Higher education and wealth are indicators of a better status in Chinese society. “Learning is the noblest of human pursuits,” is an ancient proverb. Therefore, many Chinese parents encourage their children to put all their efforts into study. They add, “You can find beauty and treasure in books.” People believe that diplomas and riches would help them to earn respect in society.
However, some people have over-reacted. Chasing a better social position has become the only purpose of their life. So, parents force their children to take several extra classes after school, even at night time and the holidays. Then, parents are also happier because children don’t have time to hang out.
In Chinese tradition, students appreciate their teachers by treating them to dinner in a restaurant on Teacher’s Day. During this event, parents often find themselves in a contest to establish their pecking order in educating their offspring.
Here are common conversations in many social meetings.
“Ha! Ha ha ha! do you know my son is in an advanced class?” Mrs. Chen boasted, and continued, “Our teacher’s son was in the same class.”
My daughter spends over one million Taiwan dollars (approximately CAD 50,000) each year on studying in Australia,” Mrs. Wong joined the bragging.
“I will let my daughter major in piano, and study abroad in the future.” Mrs.
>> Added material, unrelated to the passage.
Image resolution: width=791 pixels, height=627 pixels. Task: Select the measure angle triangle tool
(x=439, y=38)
Tu tried to catch up with the Jones’s.
“Oh! Sorry, I have to pick her up from a piano lesson then drive her to English class.”
“My son won an award from the mayor when he graduated.” Mrs. Jeng said, but she complained that the teacher told her, “Actually, your son is not qualified to have that plaque. The honor is a kind of respect for your husband’s donation.”
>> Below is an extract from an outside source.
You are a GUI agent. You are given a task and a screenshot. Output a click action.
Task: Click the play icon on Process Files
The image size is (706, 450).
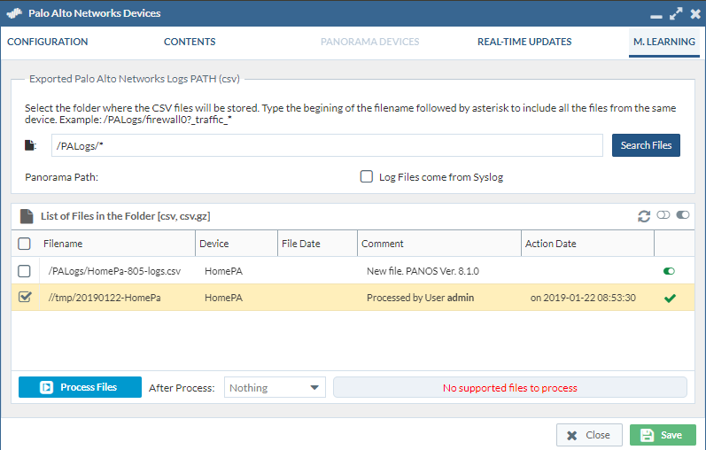pos(46,387)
The teacher felt the party was a show-off gathering instead of Teacher’s Day. The only thing to do was to remain calm, for the competitive spirit has been customary.
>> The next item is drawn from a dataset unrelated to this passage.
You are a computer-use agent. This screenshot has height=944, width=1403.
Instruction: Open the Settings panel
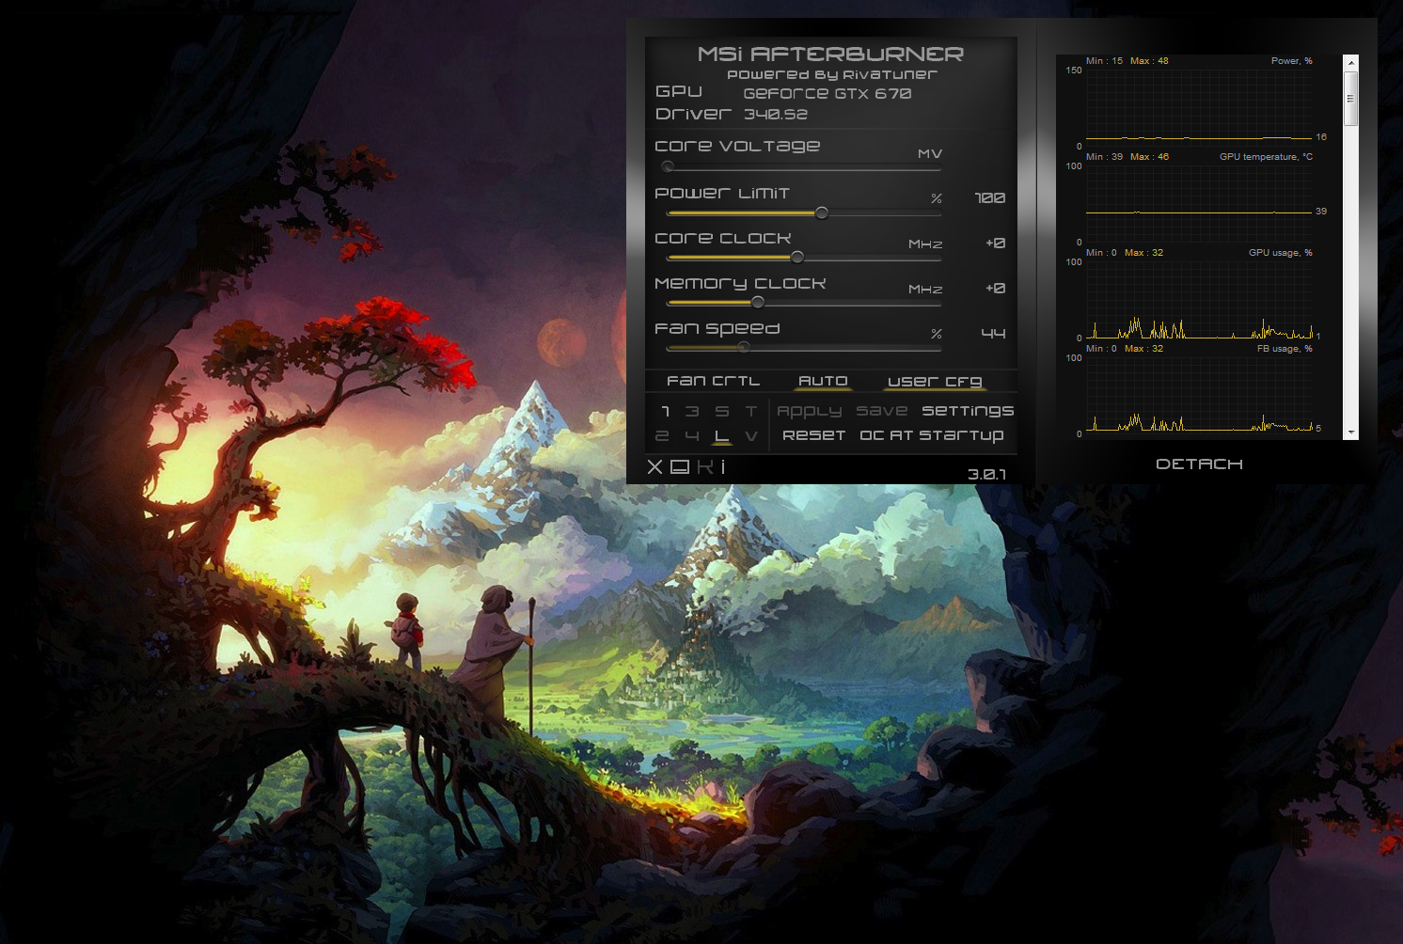click(969, 411)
On the other hand, westerners like to talk about various issues, such as pets, hobbies, or sports. They sometimes talk about their work, no matter what kind of jobs they do, either in the field of technology or labor, people share their experiences in social activities.
Western parents seldom push their children to study as hared as Chinese parents do, so kids have time for other activities after school. If their children are excellent in school, they might mention it because the subject occurs in the conversation. Moreover, students contribute a certain amount of time to voluntary opportunities before applying to a university. Thus, family members have more time to spend together.
I prefer the western way of doing things.